▸ EXERCISE
Print this span of the material below exactly: the line with "Champions (45, 2044)", the line with "futebol italiano (55, 2103)", and every line between them, but nothing else.

▸ EXTRACTED MATERIAL
++++++++

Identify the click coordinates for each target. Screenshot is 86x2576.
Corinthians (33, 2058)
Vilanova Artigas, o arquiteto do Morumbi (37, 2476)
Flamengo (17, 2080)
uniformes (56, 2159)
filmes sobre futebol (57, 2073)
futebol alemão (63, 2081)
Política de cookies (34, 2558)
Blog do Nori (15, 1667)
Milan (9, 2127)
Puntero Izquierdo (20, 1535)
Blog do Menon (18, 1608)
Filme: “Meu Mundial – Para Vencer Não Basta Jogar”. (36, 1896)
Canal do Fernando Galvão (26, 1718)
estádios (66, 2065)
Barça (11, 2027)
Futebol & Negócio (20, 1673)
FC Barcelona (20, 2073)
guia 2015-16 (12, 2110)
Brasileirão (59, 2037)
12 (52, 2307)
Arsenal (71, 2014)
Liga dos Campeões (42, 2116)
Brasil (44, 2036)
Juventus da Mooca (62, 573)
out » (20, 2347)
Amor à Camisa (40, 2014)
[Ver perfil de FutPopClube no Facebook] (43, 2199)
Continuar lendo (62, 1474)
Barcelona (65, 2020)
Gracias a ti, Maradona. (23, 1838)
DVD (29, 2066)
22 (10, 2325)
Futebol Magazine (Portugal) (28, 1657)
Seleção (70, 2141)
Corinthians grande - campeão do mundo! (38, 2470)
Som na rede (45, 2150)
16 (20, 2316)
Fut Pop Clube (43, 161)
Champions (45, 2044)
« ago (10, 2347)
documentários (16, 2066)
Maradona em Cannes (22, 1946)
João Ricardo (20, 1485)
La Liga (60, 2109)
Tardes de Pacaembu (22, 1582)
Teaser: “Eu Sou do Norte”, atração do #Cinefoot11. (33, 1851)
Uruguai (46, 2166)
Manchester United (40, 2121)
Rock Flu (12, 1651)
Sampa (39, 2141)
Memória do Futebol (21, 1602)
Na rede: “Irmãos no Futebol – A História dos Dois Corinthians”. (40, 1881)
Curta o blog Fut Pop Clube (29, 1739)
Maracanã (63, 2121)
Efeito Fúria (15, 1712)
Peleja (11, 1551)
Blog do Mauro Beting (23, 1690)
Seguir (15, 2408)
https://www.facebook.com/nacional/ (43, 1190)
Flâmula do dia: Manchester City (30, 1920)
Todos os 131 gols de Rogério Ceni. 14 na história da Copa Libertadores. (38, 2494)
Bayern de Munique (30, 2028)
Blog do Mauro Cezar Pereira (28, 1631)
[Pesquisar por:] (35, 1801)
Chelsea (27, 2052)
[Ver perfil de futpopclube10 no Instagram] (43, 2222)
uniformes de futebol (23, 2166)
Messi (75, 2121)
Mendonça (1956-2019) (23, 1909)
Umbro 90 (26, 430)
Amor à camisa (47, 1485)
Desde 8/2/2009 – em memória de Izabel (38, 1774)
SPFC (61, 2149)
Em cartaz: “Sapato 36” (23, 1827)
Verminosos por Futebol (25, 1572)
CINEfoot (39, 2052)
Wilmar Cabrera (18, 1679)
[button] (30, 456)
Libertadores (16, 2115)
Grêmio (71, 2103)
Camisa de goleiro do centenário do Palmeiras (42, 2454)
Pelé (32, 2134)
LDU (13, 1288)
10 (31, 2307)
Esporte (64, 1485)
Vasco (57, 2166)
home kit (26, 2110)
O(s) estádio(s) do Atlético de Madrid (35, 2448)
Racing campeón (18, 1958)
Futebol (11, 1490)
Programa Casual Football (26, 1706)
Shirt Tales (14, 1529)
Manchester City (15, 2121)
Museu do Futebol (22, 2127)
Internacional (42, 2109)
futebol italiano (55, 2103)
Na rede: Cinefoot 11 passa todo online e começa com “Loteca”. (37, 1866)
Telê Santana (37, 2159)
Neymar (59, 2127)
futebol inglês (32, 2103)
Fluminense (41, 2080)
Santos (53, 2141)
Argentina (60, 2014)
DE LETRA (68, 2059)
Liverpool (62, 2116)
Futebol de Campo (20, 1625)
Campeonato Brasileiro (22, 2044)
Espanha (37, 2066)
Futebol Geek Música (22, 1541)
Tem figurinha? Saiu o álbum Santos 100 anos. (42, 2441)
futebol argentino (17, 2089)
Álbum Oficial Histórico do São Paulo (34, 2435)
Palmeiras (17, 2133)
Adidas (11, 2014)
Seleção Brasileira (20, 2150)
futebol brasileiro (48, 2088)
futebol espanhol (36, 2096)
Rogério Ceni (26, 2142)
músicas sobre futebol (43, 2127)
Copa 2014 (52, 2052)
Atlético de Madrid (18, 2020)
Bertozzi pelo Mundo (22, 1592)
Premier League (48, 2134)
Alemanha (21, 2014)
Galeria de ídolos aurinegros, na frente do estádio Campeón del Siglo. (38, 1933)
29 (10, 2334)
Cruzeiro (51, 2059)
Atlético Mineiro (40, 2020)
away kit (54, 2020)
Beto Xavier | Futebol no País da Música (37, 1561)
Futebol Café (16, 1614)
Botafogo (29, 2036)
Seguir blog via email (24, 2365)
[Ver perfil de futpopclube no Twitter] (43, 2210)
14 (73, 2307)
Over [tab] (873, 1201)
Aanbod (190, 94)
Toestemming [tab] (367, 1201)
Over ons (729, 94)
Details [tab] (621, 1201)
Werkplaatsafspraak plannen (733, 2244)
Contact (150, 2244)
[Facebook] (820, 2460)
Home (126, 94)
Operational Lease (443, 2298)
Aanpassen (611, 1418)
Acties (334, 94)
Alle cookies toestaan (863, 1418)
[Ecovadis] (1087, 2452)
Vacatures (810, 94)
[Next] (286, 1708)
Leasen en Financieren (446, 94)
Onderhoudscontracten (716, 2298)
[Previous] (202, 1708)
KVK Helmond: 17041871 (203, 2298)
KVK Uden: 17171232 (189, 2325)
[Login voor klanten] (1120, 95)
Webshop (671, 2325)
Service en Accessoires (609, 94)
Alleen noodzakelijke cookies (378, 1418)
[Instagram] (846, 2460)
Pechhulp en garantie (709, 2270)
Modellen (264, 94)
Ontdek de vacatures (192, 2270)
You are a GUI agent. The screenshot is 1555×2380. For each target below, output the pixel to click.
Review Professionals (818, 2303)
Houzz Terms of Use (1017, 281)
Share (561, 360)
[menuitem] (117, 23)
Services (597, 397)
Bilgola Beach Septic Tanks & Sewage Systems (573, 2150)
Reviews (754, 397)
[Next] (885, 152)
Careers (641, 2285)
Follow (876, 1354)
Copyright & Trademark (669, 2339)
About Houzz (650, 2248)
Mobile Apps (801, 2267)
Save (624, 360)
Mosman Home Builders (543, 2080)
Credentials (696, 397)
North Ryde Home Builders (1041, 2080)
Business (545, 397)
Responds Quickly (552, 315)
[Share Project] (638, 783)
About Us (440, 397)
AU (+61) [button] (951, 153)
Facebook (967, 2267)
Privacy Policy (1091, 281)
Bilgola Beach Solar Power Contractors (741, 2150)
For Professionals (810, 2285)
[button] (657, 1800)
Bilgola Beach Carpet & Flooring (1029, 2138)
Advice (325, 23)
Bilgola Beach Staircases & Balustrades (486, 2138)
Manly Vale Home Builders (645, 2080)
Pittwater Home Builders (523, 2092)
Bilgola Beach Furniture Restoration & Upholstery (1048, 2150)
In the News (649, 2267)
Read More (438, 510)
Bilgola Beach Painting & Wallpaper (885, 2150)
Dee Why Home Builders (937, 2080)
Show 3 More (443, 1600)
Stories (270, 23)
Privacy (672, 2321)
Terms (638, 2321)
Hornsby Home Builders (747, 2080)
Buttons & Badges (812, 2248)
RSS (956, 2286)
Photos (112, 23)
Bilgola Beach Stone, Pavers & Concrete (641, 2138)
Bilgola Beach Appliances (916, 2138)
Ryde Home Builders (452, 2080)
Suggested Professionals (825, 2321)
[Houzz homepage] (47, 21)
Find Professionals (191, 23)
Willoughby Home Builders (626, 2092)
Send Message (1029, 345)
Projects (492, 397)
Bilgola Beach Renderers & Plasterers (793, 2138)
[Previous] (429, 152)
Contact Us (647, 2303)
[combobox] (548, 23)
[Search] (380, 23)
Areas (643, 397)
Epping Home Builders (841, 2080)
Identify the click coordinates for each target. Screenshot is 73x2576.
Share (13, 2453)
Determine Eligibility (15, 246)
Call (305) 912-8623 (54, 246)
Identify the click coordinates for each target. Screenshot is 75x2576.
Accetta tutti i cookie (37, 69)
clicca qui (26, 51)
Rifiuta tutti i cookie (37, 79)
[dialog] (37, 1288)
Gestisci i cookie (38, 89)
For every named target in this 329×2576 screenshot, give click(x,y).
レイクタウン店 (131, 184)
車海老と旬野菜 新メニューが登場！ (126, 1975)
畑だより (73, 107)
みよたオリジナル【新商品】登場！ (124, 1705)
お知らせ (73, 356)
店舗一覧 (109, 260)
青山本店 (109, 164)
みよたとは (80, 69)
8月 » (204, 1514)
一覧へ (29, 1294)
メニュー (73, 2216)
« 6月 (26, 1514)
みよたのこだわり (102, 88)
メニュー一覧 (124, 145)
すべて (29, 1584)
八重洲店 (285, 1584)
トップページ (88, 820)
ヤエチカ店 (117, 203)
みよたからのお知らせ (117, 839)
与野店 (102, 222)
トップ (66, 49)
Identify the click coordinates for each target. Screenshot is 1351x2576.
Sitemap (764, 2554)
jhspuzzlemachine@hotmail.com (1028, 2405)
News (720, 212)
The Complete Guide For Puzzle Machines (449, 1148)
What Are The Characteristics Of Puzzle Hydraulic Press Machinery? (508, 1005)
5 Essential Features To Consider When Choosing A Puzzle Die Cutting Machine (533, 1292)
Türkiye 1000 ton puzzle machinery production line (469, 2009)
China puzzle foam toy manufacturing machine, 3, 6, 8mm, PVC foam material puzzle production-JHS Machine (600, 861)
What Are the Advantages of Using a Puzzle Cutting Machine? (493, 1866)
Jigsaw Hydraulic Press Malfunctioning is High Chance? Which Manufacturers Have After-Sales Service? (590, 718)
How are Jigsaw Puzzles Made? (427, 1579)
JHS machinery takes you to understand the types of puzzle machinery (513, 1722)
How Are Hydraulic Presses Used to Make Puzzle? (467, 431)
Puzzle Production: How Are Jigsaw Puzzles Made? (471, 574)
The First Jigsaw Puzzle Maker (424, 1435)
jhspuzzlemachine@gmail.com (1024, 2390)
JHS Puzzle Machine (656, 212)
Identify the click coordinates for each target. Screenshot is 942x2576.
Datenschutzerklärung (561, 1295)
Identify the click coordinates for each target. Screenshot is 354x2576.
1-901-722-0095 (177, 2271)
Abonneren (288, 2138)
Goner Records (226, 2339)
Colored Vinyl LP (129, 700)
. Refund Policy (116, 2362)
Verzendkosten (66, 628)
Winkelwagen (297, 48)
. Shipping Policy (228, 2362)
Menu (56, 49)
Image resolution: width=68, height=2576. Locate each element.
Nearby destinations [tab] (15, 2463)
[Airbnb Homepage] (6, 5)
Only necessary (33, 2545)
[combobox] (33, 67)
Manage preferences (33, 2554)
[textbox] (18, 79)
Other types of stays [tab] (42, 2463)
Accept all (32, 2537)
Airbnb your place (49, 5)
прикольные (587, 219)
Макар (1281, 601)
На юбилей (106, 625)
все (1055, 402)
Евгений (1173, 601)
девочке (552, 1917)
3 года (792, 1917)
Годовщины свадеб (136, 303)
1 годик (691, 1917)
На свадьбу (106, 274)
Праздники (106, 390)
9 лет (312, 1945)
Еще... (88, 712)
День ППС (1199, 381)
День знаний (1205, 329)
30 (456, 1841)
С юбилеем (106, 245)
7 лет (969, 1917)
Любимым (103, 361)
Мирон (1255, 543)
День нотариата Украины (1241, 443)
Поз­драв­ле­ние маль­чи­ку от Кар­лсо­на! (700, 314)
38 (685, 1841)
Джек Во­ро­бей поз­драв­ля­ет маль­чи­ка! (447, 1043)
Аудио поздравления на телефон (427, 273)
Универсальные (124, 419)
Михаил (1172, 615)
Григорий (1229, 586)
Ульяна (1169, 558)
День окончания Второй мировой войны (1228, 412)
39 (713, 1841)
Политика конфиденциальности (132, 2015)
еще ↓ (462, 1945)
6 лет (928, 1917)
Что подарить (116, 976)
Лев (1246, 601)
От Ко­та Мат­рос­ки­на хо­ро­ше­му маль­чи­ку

++++++++

▸ ANSWER FOR THE TASK
Champions (45, 2044)
« ago (10, 2347)
documentários (16, 2066)
Maradona em Cannes (22, 1946)
João Ricardo (20, 1485)
La Liga (60, 2109)
Tardes de Pacaembu (22, 1582)
Teaser: “Eu Sou do Norte”, atração do #Cinefoot11. (33, 1851)
Uruguai (46, 2166)
Manchester United (40, 2121)
Rock Flu (12, 1651)
Sampa (39, 2141)
Memória do Futebol (21, 1602)
Na rede: “Irmãos no Futebol – A História dos Dois Corinthians”. (40, 1881)
Curta o blog Fut Pop Clube (29, 1739)
Maracanã (63, 2121)
Efeito Fúria (15, 1712)
Peleja (11, 1551)
Blog do Mauro Beting (23, 1690)
Seguir (15, 2408)
https://www.facebook.com/nacional/ (43, 1190)
Flâmula do dia: Manchester City (30, 1920)
Todos os 131 gols de Rogério Ceni. 14 na história da Copa Libertadores. (38, 2494)
Bayern de Munique (30, 2028)
Blog do Mauro Cezar Pereira (28, 1631)
[Pesquisar por:] (35, 1801)
Chelsea (27, 2052)
[Ver perfil de futpopclube10 no Instagram] (43, 2222)
uniformes de futebol (23, 2166)
Messi (75, 2121)
Mendonça (1956-2019) (23, 1909)
Umbro 90 (26, 430)
Amor à camisa (47, 1485)
Desde 8/2/2009 – em memória de Izabel (38, 1774)
SPFC (61, 2149)
Em cartaz: “Sapato 36” (23, 1827)
Verminosos por Futebol (25, 1572)
CINEfoot (39, 2052)
Wilmar Cabrera (18, 1679)
[button] (30, 456)
Libertadores (16, 2115)
Grêmio (71, 2103)
Camisa de goleiro do centenário do Palmeiras (42, 2454)
Pelé (32, 2134)
LDU (13, 1288)
10 (31, 2307)
Esporte (64, 1485)
Vasco (57, 2166)
home kit (26, 2110)
O(s) estádio(s) do Atlético de Madrid (35, 2448)
Racing campeón (18, 1958)
Futebol (11, 1490)
Programa Casual Football (26, 1706)
Shirt Tales (14, 1529)
Manchester City (15, 2121)
Museu do Futebol (22, 2127)
Internacional (42, 2109)
futebol italiano (55, 2103)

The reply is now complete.